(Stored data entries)
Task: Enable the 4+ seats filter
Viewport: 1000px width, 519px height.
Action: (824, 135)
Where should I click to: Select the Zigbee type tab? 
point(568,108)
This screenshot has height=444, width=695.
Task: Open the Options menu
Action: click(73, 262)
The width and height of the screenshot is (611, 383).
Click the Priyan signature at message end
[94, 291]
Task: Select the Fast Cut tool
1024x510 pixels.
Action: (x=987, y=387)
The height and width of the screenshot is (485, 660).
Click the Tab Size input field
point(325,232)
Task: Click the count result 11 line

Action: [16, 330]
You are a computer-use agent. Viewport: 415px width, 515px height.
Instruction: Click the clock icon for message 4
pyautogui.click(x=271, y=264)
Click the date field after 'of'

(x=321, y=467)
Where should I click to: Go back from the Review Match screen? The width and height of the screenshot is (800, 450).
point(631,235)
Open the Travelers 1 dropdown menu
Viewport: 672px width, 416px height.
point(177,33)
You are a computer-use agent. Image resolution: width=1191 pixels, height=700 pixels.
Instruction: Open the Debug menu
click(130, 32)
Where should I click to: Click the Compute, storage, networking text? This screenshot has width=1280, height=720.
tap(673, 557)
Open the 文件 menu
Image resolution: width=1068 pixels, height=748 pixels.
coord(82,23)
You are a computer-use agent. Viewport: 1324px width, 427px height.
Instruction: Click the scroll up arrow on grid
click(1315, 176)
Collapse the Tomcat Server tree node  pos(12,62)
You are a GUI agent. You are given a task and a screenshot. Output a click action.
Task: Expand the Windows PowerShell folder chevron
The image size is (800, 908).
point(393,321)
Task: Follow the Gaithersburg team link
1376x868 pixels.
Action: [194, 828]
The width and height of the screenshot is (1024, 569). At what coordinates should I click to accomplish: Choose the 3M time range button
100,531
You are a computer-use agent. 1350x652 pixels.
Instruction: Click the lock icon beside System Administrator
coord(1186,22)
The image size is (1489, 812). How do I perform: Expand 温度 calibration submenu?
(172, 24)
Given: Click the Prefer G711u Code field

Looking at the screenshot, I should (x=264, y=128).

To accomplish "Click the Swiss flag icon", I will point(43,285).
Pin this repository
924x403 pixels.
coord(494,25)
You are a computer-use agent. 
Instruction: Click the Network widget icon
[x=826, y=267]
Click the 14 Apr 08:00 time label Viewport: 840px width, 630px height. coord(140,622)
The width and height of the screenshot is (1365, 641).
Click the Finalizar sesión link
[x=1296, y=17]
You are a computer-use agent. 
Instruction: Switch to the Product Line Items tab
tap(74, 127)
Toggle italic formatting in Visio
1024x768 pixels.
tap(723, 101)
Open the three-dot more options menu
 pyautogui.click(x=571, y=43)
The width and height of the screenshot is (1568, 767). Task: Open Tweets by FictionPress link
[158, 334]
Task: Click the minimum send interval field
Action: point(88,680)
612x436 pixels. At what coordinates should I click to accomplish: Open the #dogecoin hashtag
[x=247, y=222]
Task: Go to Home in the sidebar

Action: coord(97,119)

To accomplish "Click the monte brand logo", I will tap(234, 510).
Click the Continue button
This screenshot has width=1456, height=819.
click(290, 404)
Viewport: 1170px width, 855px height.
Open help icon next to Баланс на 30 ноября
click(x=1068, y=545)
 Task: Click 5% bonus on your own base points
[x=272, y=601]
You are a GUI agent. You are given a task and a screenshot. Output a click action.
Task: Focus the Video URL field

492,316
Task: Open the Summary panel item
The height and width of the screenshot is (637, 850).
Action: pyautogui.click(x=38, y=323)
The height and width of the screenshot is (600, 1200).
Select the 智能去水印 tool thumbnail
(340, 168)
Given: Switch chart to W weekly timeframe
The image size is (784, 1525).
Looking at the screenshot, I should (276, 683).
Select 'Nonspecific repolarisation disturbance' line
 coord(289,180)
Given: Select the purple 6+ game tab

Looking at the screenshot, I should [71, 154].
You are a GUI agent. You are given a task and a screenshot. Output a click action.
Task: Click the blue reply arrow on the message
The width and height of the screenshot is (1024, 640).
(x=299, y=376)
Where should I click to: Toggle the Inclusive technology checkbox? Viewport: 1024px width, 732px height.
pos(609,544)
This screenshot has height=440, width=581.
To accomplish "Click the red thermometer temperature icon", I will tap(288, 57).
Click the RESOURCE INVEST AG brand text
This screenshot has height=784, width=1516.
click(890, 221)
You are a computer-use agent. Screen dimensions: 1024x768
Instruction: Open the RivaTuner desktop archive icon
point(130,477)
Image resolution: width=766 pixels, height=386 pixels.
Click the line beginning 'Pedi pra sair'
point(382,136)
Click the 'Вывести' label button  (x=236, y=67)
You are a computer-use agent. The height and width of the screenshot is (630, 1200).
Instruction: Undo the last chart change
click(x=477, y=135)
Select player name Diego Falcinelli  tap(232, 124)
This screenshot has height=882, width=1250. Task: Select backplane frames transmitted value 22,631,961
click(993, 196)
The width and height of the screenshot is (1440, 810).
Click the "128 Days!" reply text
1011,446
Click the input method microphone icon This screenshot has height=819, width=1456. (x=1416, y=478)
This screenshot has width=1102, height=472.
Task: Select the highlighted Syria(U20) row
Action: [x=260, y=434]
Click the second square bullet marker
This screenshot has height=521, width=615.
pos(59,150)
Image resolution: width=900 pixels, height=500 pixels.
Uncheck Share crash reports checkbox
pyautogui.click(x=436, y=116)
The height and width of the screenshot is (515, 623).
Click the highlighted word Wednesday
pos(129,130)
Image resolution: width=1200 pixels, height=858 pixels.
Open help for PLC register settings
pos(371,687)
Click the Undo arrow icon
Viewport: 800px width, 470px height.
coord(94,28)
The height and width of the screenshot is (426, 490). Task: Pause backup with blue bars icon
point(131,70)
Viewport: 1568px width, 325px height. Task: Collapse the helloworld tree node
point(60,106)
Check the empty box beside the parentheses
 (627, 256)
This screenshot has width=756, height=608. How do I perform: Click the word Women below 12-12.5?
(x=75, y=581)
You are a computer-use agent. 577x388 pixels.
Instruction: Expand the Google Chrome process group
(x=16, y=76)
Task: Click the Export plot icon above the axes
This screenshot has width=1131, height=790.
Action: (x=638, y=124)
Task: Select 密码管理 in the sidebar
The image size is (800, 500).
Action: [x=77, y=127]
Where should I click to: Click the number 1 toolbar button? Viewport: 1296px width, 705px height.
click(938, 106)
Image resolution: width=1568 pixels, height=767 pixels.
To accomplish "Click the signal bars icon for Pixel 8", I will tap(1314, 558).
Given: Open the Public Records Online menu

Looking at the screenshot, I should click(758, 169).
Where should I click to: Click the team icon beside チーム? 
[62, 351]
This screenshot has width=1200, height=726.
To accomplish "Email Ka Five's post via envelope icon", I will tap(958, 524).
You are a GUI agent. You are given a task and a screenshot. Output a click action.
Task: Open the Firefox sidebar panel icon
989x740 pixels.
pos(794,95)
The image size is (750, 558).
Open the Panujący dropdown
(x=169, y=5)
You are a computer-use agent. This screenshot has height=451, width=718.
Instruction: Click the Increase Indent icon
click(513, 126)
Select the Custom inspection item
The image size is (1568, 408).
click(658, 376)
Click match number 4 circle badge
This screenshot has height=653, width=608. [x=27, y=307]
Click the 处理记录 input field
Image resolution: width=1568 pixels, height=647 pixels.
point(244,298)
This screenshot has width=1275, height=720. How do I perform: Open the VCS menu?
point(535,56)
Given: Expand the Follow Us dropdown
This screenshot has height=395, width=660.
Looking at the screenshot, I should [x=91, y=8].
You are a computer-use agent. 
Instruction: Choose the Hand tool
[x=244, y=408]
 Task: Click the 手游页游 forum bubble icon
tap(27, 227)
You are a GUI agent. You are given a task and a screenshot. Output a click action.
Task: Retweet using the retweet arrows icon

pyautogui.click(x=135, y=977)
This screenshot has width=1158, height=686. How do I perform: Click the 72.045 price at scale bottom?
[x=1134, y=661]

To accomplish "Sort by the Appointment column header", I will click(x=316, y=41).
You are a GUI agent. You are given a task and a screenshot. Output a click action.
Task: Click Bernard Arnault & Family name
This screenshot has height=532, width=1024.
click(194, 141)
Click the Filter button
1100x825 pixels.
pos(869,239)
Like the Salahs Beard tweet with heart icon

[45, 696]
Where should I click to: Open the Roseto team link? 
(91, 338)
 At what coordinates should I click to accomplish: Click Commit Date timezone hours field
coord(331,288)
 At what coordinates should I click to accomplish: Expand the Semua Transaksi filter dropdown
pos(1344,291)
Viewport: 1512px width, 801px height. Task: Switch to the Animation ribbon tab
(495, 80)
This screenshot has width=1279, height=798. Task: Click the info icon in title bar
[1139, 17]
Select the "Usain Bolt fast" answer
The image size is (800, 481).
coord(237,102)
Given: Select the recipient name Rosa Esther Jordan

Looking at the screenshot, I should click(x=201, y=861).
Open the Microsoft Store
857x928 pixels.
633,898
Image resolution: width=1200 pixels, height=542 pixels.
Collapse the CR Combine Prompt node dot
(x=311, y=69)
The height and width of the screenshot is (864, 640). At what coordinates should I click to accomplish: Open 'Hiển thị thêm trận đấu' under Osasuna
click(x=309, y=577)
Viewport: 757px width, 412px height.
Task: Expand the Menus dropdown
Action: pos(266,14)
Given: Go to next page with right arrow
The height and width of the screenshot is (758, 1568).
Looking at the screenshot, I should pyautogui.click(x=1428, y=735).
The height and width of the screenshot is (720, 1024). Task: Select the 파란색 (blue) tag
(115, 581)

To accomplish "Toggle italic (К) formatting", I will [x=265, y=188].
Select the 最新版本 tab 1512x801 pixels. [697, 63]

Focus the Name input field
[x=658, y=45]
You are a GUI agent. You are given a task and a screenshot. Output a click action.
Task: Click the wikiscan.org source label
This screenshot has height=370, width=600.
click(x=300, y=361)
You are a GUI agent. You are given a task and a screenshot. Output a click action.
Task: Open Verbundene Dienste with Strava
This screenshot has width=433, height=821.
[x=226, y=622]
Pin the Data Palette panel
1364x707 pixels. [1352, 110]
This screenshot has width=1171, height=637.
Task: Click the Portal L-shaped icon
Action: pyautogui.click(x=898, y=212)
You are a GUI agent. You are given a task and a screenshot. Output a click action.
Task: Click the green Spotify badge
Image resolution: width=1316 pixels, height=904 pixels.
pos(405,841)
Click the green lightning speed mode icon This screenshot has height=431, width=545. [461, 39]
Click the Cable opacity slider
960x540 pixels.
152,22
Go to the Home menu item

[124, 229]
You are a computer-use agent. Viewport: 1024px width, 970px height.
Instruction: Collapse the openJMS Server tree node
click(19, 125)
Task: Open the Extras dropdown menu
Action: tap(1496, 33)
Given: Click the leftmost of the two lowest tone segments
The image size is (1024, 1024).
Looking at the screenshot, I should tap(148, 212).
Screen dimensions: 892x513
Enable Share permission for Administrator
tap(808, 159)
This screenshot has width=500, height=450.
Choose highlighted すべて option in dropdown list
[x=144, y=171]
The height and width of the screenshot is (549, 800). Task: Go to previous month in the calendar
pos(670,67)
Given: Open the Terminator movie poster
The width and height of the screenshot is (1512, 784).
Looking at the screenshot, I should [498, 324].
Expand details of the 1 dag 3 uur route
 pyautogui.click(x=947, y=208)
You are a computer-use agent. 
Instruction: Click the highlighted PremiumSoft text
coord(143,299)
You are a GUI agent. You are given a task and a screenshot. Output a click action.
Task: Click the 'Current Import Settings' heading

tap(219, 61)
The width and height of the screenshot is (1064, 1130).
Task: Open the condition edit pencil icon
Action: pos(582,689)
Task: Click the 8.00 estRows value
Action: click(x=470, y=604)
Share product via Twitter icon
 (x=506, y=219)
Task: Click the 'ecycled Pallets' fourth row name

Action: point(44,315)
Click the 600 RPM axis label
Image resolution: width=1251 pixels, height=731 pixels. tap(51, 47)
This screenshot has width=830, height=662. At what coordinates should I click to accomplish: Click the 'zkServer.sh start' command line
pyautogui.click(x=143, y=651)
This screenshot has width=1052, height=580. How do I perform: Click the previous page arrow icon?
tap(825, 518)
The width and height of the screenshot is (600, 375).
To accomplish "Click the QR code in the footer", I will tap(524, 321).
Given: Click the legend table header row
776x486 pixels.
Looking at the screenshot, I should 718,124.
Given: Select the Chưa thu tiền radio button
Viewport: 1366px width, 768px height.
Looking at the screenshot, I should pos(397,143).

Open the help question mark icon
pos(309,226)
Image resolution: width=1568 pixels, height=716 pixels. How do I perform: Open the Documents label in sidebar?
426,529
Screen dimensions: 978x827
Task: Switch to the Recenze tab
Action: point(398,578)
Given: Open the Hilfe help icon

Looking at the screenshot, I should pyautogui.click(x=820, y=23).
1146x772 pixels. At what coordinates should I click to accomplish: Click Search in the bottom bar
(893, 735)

**WHAT IS BEING ASKED**
An exact copy of the lines above between the line holding "This screenshot has width=756, height=608." and the line holding "The image size is (750, 558).", inclusive, is the whole answer.

**SOLUTION FOR THIS PROBLEM**
This screenshot has width=756, height=608. How do I perform: Click the word Women below 12-12.5?
(x=75, y=581)
You are a computer-use agent. 577x388 pixels.
Instruction: Expand the Google Chrome process group
(x=16, y=76)
Task: Click the Export plot icon above the axes
This screenshot has width=1131, height=790.
Action: (x=638, y=124)
Task: Select 密码管理 in the sidebar
The image size is (800, 500).
Action: [x=77, y=127]
Where should I click to: Click the number 1 toolbar button? Viewport: 1296px width, 705px height.
click(938, 106)
Image resolution: width=1568 pixels, height=767 pixels.
To accomplish "Click the signal bars icon for Pixel 8", I will tap(1314, 558).
Given: Open the Public Records Online menu

Looking at the screenshot, I should click(758, 169).
Where should I click to: Click the team icon beside チーム? 
[62, 351]
This screenshot has width=1200, height=726.
To accomplish "Email Ka Five's post via envelope icon", I will tap(958, 524).
You are a GUI agent. You are given a task and a screenshot. Output a click action.
Task: Open the Firefox sidebar panel icon
989x740 pixels.
pos(794,95)
The image size is (750, 558).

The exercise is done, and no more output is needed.